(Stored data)
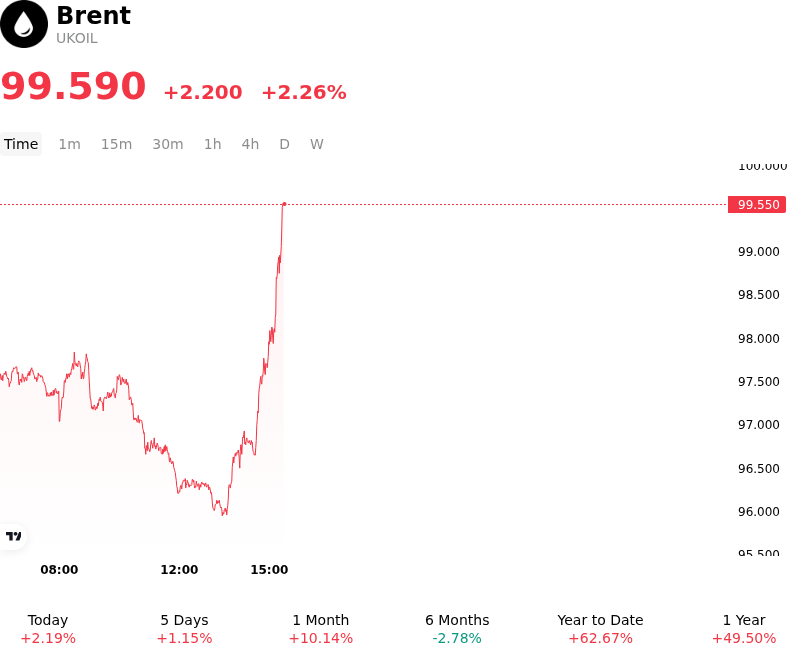Screen dimensions: 800x658
Task: Open the TradingView logo badge
Action: [x=13, y=536]
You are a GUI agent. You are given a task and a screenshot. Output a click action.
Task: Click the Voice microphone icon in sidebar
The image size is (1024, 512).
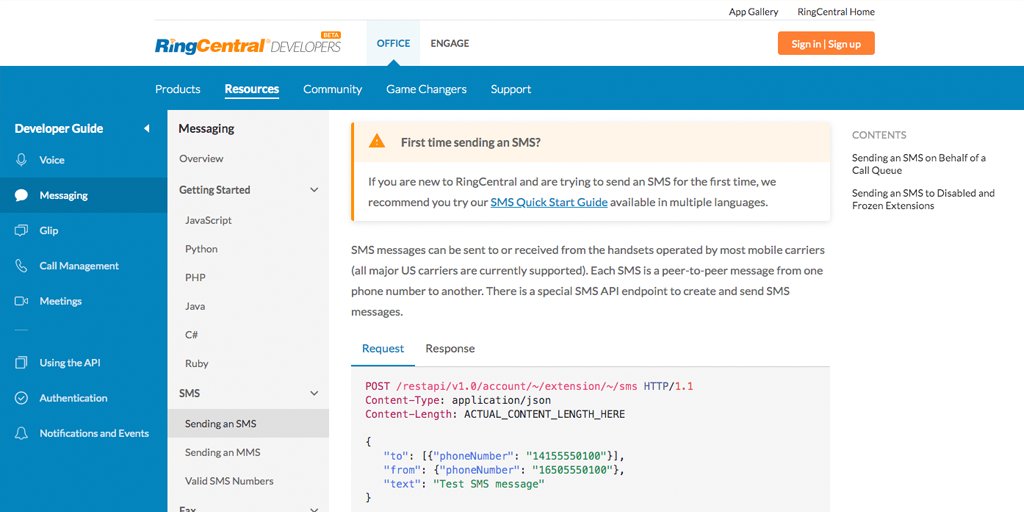pos(21,160)
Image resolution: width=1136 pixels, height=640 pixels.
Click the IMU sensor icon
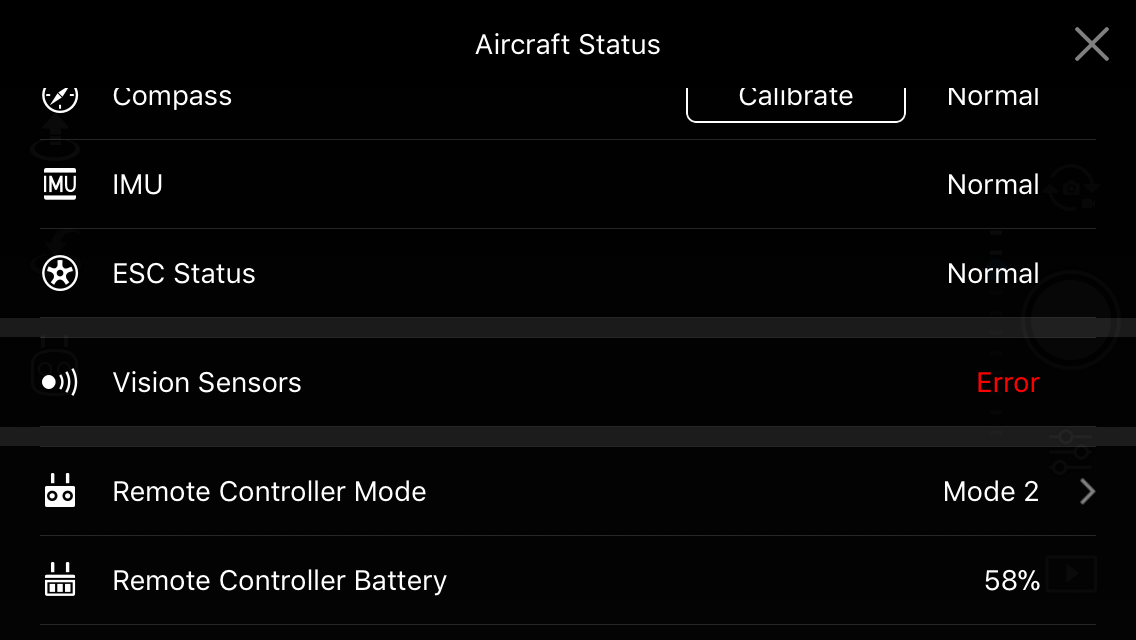(x=59, y=184)
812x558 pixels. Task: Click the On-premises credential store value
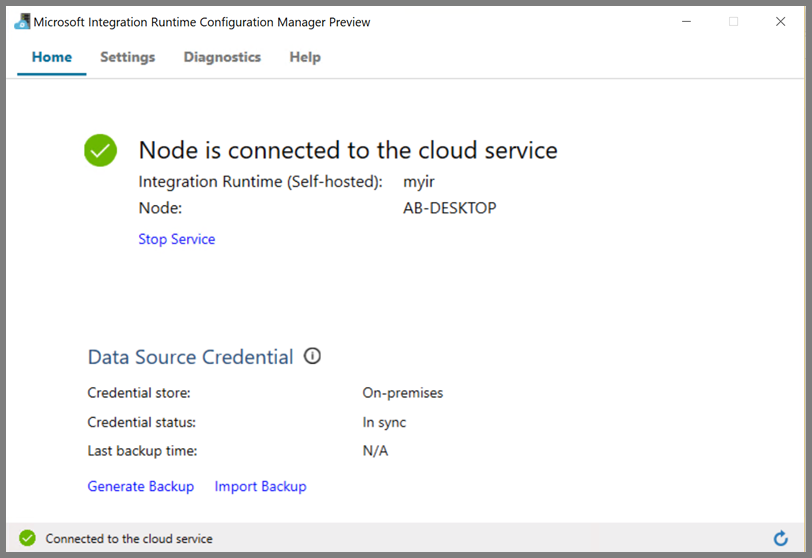(403, 393)
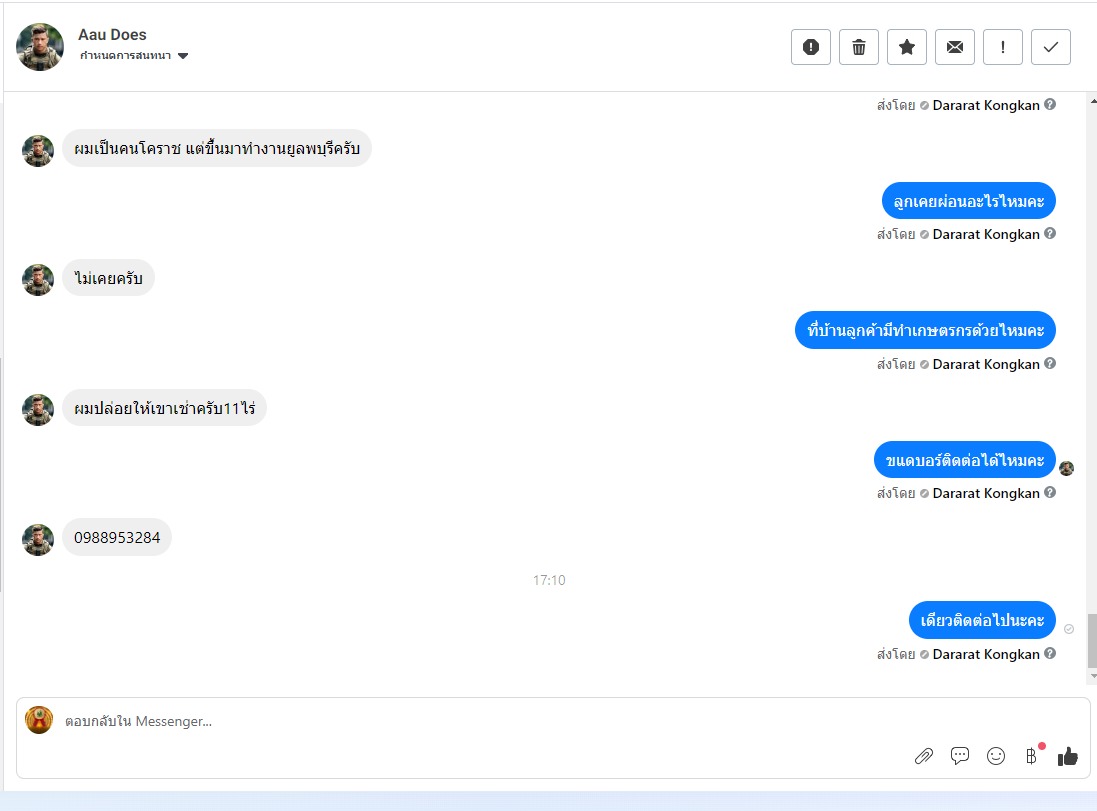The width and height of the screenshot is (1097, 811).
Task: Click scrollbar down arrow in chat
Action: (1094, 677)
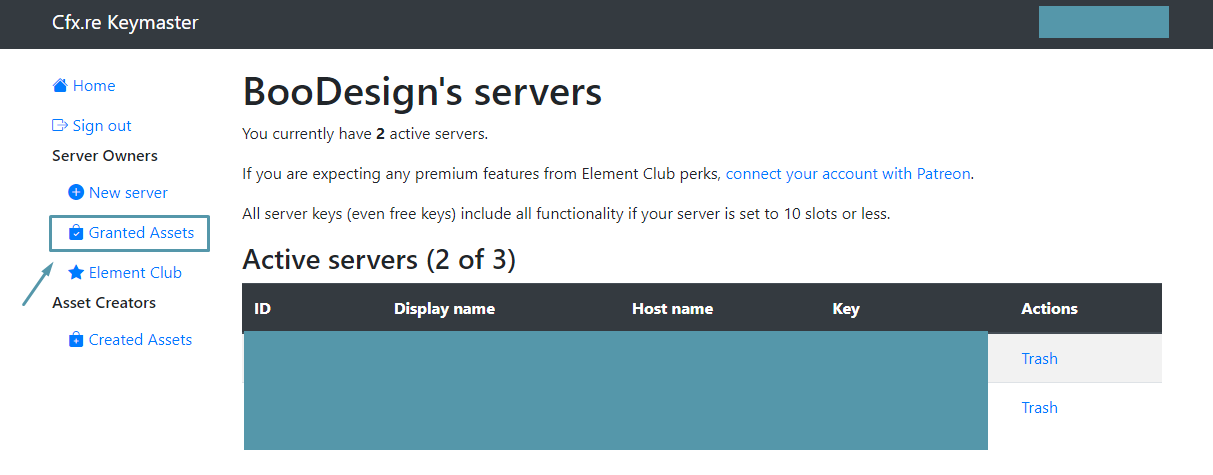Screen dimensions: 1213x475
Task: Click the Home house icon
Action: (x=60, y=86)
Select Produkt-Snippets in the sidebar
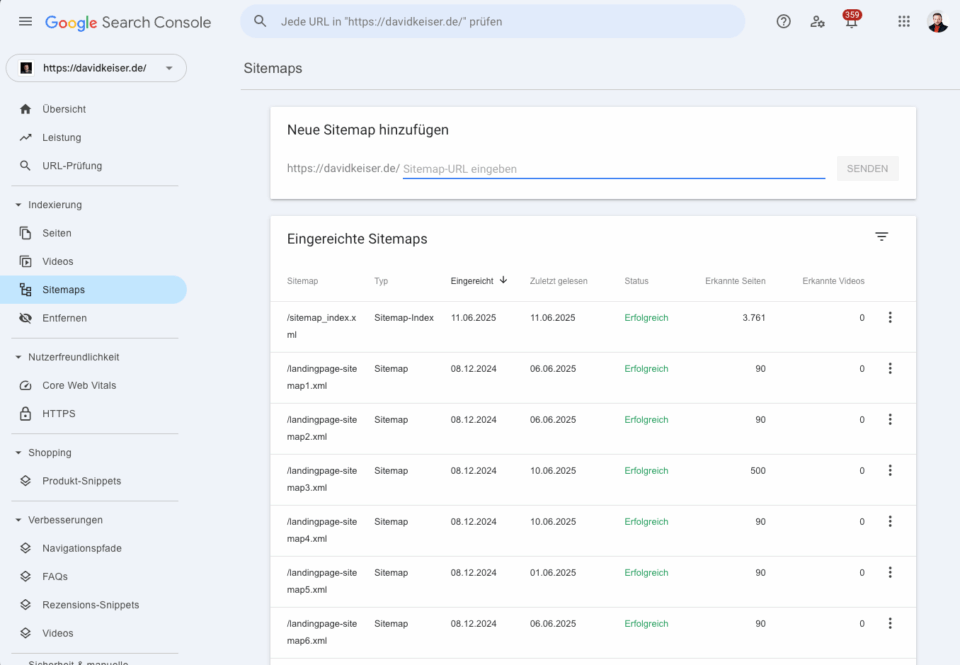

* [Exercise brief]:
Determine how many lines of the data above contain the string "sidebar", and answer with the number only.

* [Task solution]:
2